# [Your task]
Write out the lines of the data below as a numbered list, skipping blank lines and leaving out the pictures.

....

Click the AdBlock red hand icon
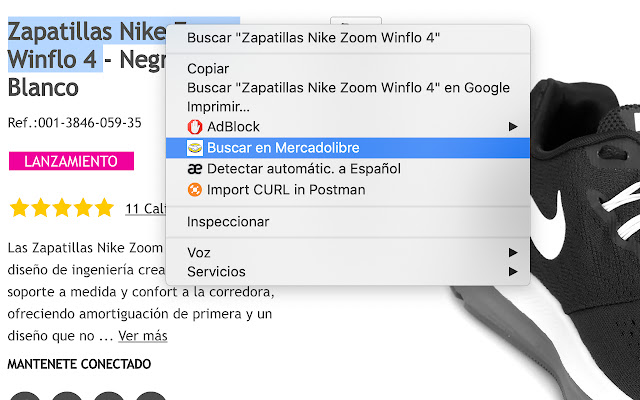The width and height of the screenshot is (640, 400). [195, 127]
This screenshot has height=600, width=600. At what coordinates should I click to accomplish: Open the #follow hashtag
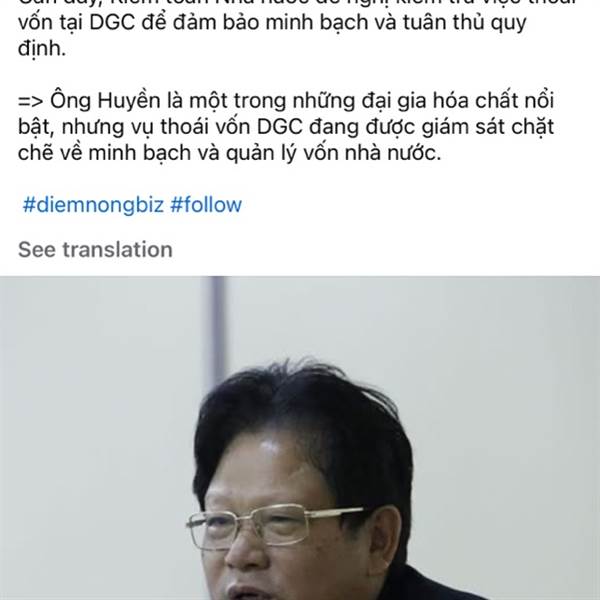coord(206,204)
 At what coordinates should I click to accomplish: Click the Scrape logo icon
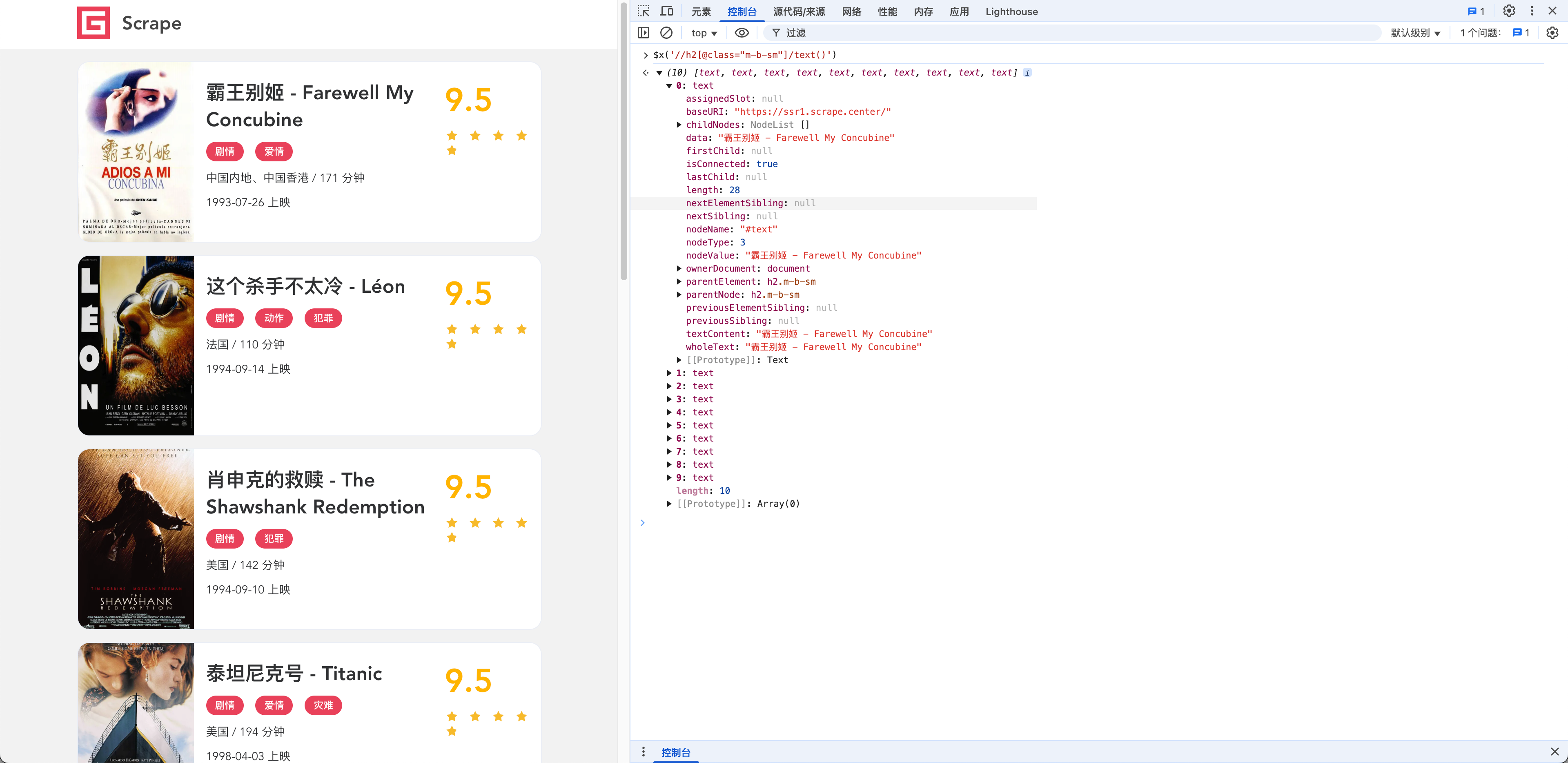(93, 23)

....

# [Result]
1. Click the AdBlock red hand icon
2. The width and height of the screenshot is (640, 400). [195, 127]
3. This screenshot has height=600, width=600. At what coordinates should I click to accomplish: Open the #follow hashtag
4. coord(206,204)
5.  At what coordinates should I click to accomplish: Click the Scrape logo icon
6. (93, 23)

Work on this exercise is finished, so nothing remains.